== Supplied entries ==
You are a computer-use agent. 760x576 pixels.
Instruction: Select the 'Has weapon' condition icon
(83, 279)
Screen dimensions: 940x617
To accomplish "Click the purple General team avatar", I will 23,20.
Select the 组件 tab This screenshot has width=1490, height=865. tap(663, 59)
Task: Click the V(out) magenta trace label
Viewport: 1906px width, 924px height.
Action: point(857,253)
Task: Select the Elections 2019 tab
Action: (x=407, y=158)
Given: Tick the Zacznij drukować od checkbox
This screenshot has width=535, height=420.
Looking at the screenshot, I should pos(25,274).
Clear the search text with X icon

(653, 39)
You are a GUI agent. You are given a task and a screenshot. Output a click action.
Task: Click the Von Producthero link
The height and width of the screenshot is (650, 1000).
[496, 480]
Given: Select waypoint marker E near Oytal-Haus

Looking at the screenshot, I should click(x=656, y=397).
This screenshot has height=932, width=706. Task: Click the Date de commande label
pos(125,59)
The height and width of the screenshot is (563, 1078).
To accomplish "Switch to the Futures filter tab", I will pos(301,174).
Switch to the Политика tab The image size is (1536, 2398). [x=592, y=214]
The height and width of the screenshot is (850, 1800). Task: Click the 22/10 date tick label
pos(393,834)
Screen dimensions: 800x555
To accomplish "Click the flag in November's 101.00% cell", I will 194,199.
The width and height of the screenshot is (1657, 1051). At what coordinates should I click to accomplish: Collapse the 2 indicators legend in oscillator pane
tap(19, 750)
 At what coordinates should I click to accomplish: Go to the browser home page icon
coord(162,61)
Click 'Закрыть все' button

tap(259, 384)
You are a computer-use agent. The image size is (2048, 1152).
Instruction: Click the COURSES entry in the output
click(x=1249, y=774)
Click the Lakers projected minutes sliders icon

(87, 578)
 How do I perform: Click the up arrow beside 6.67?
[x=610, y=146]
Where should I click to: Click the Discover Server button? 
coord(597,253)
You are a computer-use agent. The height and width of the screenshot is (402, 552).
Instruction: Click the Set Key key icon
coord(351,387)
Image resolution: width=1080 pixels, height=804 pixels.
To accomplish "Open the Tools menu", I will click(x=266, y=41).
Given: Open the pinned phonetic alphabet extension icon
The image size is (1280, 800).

== Exercise goal ==
Each line of the records above must be copied exactly.

== Output for this exercise ==
You are a computer-use agent. 760x576 pixels.
Instruction: Select the 'Has weapon' condition icon
(83, 279)
Screen dimensions: 940x617
To accomplish "Click the purple General team avatar", I will 23,20.
Select the 组件 tab This screenshot has width=1490, height=865. tap(663, 59)
Task: Click the V(out) magenta trace label
Viewport: 1906px width, 924px height.
Action: point(857,253)
Task: Select the Elections 2019 tab
Action: (x=407, y=158)
Given: Tick the Zacznij drukować od checkbox
This screenshot has width=535, height=420.
Looking at the screenshot, I should pos(25,274).
Clear the search text with X icon

(653, 39)
You are a GUI agent. You are given a task and a screenshot. Output a click action.
Task: Click the Von Producthero link
The height and width of the screenshot is (650, 1000).
[496, 480]
Given: Select waypoint marker E near Oytal-Haus

Looking at the screenshot, I should click(x=656, y=397).
This screenshot has height=932, width=706. Task: Click the Date de commande label
pos(125,59)
The height and width of the screenshot is (563, 1078).
To accomplish "Switch to the Futures filter tab", I will pos(301,174).
Switch to the Политика tab The image size is (1536, 2398). [x=592, y=214]
The height and width of the screenshot is (850, 1800). Task: Click the 22/10 date tick label
pos(393,834)
Screen dimensions: 800x555
To accomplish "Click the flag in November's 101.00% cell", I will 194,199.
The width and height of the screenshot is (1657, 1051). At what coordinates should I click to accomplish: Collapse the 2 indicators legend in oscillator pane
tap(19, 750)
 At what coordinates should I click to accomplish: Go to the browser home page icon
coord(162,61)
Click 'Закрыть все' button

tap(259, 384)
You are a computer-use agent. The image size is (2048, 1152).
Instruction: Click the COURSES entry in the output
click(x=1249, y=774)
Click the Lakers projected minutes sliders icon

(87, 578)
 How do I perform: Click the up arrow beside 6.67?
[x=610, y=146]
Where should I click to: Click the Discover Server button? 
coord(597,253)
You are a computer-use agent. The height and width of the screenshot is (402, 552).
Instruction: Click the Set Key key icon
coord(351,387)
Image resolution: width=1080 pixels, height=804 pixels.
To accomplish "Open the Tools menu", I will click(x=266, y=41).
Given: Open the pinned phonetic alphabet extension icon
The image size is (1280, 800).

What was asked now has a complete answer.